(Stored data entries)
────

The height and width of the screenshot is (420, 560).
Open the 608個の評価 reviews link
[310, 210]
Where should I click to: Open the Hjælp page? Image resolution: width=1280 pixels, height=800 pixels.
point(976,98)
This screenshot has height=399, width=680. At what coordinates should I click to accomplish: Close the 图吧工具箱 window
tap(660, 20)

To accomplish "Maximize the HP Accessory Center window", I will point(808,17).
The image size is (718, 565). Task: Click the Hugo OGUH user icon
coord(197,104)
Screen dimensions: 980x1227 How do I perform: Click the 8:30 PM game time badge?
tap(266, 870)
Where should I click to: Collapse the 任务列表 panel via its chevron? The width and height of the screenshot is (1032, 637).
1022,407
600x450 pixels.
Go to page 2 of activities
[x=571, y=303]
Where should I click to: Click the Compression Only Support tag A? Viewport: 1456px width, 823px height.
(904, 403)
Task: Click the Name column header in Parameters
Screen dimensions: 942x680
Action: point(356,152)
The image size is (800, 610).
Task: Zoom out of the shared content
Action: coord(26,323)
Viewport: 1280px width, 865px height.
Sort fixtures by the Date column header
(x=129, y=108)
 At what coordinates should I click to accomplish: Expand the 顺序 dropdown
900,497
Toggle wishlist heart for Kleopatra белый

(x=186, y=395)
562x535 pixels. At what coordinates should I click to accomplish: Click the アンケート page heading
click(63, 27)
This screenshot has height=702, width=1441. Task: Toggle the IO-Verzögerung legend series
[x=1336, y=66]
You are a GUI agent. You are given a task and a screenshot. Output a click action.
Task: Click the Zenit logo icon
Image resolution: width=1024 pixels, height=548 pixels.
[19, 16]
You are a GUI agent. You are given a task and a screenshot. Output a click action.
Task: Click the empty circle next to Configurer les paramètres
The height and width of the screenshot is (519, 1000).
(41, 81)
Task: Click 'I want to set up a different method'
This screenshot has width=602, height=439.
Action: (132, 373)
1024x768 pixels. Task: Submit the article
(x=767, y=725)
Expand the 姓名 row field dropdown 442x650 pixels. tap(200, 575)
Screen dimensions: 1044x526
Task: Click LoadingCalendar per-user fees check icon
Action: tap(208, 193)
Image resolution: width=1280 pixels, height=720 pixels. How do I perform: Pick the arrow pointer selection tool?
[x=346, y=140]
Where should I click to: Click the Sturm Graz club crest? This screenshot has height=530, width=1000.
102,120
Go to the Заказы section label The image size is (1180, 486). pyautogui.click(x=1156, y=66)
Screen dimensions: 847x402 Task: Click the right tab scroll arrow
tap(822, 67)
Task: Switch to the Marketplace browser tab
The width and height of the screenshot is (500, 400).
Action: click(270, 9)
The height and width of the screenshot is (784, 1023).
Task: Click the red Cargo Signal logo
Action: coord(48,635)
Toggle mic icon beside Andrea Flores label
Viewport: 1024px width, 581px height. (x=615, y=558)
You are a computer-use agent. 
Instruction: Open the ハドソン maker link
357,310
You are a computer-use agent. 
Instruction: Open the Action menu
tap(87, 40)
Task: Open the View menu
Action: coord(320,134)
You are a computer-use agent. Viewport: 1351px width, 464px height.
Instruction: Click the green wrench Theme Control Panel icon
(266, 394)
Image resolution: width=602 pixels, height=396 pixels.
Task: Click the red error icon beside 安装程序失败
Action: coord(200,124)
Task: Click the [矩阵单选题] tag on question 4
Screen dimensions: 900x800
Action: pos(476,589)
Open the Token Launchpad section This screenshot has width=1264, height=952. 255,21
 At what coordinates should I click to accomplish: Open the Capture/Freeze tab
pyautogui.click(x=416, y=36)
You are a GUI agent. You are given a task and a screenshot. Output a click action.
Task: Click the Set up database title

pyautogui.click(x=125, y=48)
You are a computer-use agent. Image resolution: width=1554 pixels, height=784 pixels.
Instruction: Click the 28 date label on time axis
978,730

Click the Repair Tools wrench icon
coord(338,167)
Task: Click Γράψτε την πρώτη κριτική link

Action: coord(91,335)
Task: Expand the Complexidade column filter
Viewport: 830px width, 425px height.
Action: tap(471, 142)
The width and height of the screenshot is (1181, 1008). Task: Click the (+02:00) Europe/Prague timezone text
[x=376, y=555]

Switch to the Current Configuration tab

────

§ What you have to do: An exact copy of every entry above is required.

§ Result for this task:
The height and width of the screenshot is (420, 560).
Open the 608個の評価 reviews link
[310, 210]
Where should I click to: Open the Hjælp page? Image resolution: width=1280 pixels, height=800 pixels.
point(976,98)
This screenshot has height=399, width=680. At what coordinates should I click to accomplish: Close the 图吧工具箱 window
tap(660, 20)

To accomplish "Maximize the HP Accessory Center window", I will point(808,17).
The image size is (718, 565). Task: Click the Hugo OGUH user icon
coord(197,104)
Screen dimensions: 980x1227 How do I perform: Click the 8:30 PM game time badge?
tap(266, 870)
Where should I click to: Collapse the 任务列表 panel via its chevron? The width and height of the screenshot is (1032, 637).
1022,407
600x450 pixels.
Go to page 2 of activities
[x=571, y=303]
Where should I click to: Click the Compression Only Support tag A? Viewport: 1456px width, 823px height.
(904, 403)
Task: Click the Name column header in Parameters
Screen dimensions: 942x680
Action: point(356,152)
The image size is (800, 610).
Task: Zoom out of the shared content
Action: coord(26,323)
Viewport: 1280px width, 865px height.
Sort fixtures by the Date column header
(x=129, y=108)
 At what coordinates should I click to accomplish: Expand the 顺序 dropdown
900,497
Toggle wishlist heart for Kleopatra белый

(x=186, y=395)
562x535 pixels. At what coordinates should I click to accomplish: Click the アンケート page heading
click(63, 27)
This screenshot has height=702, width=1441. Task: Toggle the IO-Verzögerung legend series
[x=1336, y=66]
You are a GUI agent. You are given a task and a screenshot. Output a click action.
Task: Click the Zenit logo icon
Image resolution: width=1024 pixels, height=548 pixels.
[19, 16]
You are a GUI agent. You are given a task and a screenshot. Output a click action.
Task: Click the empty circle next to Configurer les paramètres
The height and width of the screenshot is (519, 1000).
(41, 81)
Task: Click 'I want to set up a different method'
This screenshot has width=602, height=439.
Action: (132, 373)
1024x768 pixels. Task: Submit the article
(x=767, y=725)
Expand the 姓名 row field dropdown 442x650 pixels. tap(200, 575)
Screen dimensions: 1044x526
Task: Click LoadingCalendar per-user fees check icon
Action: tap(208, 193)
Image resolution: width=1280 pixels, height=720 pixels. How do I perform: Pick the arrow pointer selection tool?
[x=346, y=140]
Where should I click to: Click the Sturm Graz club crest? This screenshot has height=530, width=1000.
102,120
Go to the Заказы section label The image size is (1180, 486). pyautogui.click(x=1156, y=66)
Screen dimensions: 847x402 Task: Click the right tab scroll arrow
tap(822, 67)
Task: Switch to the Marketplace browser tab
The width and height of the screenshot is (500, 400).
Action: click(270, 9)
The height and width of the screenshot is (784, 1023).
Task: Click the red Cargo Signal logo
Action: coord(48,635)
Toggle mic icon beside Andrea Flores label
Viewport: 1024px width, 581px height. (x=615, y=558)
You are a computer-use agent. 
Instruction: Open the ハドソン maker link
357,310
You are a computer-use agent. 
Instruction: Open the Action menu
tap(87, 40)
Task: Open the View menu
Action: coord(320,134)
You are a computer-use agent. Viewport: 1351px width, 464px height.
Instruction: Click the green wrench Theme Control Panel icon
(266, 394)
Image resolution: width=602 pixels, height=396 pixels.
Task: Click the red error icon beside 安装程序失败
Action: coord(200,124)
Task: Click the [矩阵单选题] tag on question 4
Screen dimensions: 900x800
Action: pos(476,589)
Open the Token Launchpad section This screenshot has width=1264, height=952. 255,21
 At what coordinates should I click to accomplish: Open the Capture/Freeze tab
pyautogui.click(x=416, y=36)
You are a GUI agent. You are given a task and a screenshot. Output a click action.
Task: Click the Set up database title

pyautogui.click(x=125, y=48)
You are a computer-use agent. Image resolution: width=1554 pixels, height=784 pixels.
Instruction: Click the 28 date label on time axis
978,730

Click the Repair Tools wrench icon
coord(338,167)
Task: Click Γράψτε την πρώτη κριτική link

Action: coord(91,335)
Task: Expand the Complexidade column filter
Viewport: 830px width, 425px height.
Action: tap(471, 142)
The width and height of the screenshot is (1181, 1008). Task: Click the (+02:00) Europe/Prague timezone text
[x=376, y=555]

Switch to the Current Configuration tab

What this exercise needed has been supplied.